Gasł z godziny na godzinę. Jakby odpuścił sobie dalsze życie. Ale umierał spokojny. Przy łóżku Tadeusza Plucińskiego (†92 l.) do końca czuwała jego ostatnia żona Jolanta Wołłejko (77 l.) oraz ich synowie Piotr i Paweł. Tylko im pozwolił na to, żeby mogli go odwiedzać o każdej porze dnia i nocy. Jak dowiedział się „Super Express”, w okresie wielkanocnym znany aktor przyjął księdza i sakrament namaszczenia. Odszedł, pojednawszy się z Bogiem.

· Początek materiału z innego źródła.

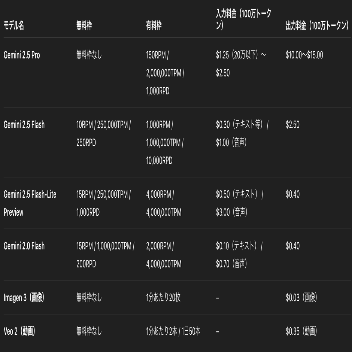Screen dimensions: 352x352
Task: Click the 15RPM / 1,000,000TPM free tier cell
Action: pyautogui.click(x=105, y=255)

Aktor mieszkał w Domu Artystów Weteranów Scen Polskich w podwarszawskim Skolimowie od grudnia 2018 r. – Sam się odsunąłem, przestałem się udzielać. Poczułem, że już czas zamieszkać tam, gdzie będę miał stałą opiekę – mówił nam wtedy.
Przeprowadzkę do Skolimowa zorganizowała mu Jolanta Wołłejko, jego czwarta żona i matka ich dwóch synów Piotra i Pawła. To jej całkowicie powierzył swój los i majątek. – Sekretem naszych dobrych relacji jest przyjaźń. Miłość może minąć, ale przyjaźń przetrwa wszystko – tłumaczył nam pan Tadeusz.
A stała pomoc była mu potrzebna. Pluciński najpierw przeżył bolesny upadek na oblodzonej ulicy, wtedy złamał nogę w kolanie. Kontuzja nie pozwalała mu normalnie chodzić. Potem starość zaczęła dawać się we znaki.
– Ostatnio nie był tym samym człowiekiem co przed laty. Już na spotkaniu organizowanym kilka dni przed Wielkanocą bardzo źle się czuł. Podzielił się jajkiem i poszedł do siebie do pokoju. Od dłuższego czasu gasł w oczach. Przyjmował leki, ale nie lubił mówić, co mu dolega. Wiadomo było jedynie, że miał problemy z krążeniem i ciśnieniem. Zmarł we wtorek o godzinie 17 w swoim pokoju. Zmarł ze starości... – mówi nam mieszkaniec domu seniora.

„Super Express” dowiedział się, że kilka dni przed śmiercią aktor przyjął księdza i pojednał się z Bogiem. Do końca przy jego łóżku czuwali była żona i synowie.
Przez lata nie było mu po drodze z religią. Pluciński słynął z niezliczonych romansów i czterech nieudanych małżeństw. Zyskał miano największego amanta polskiego kina. – Kobiet w moim życiu było naprawdę wiele i to one z pewnością pójdą do nieba, bo są jak anioły. A ja? Ja się z nimi tam nie spotkam, bo mam lęk wysokości – żartował w rozmowie z nami.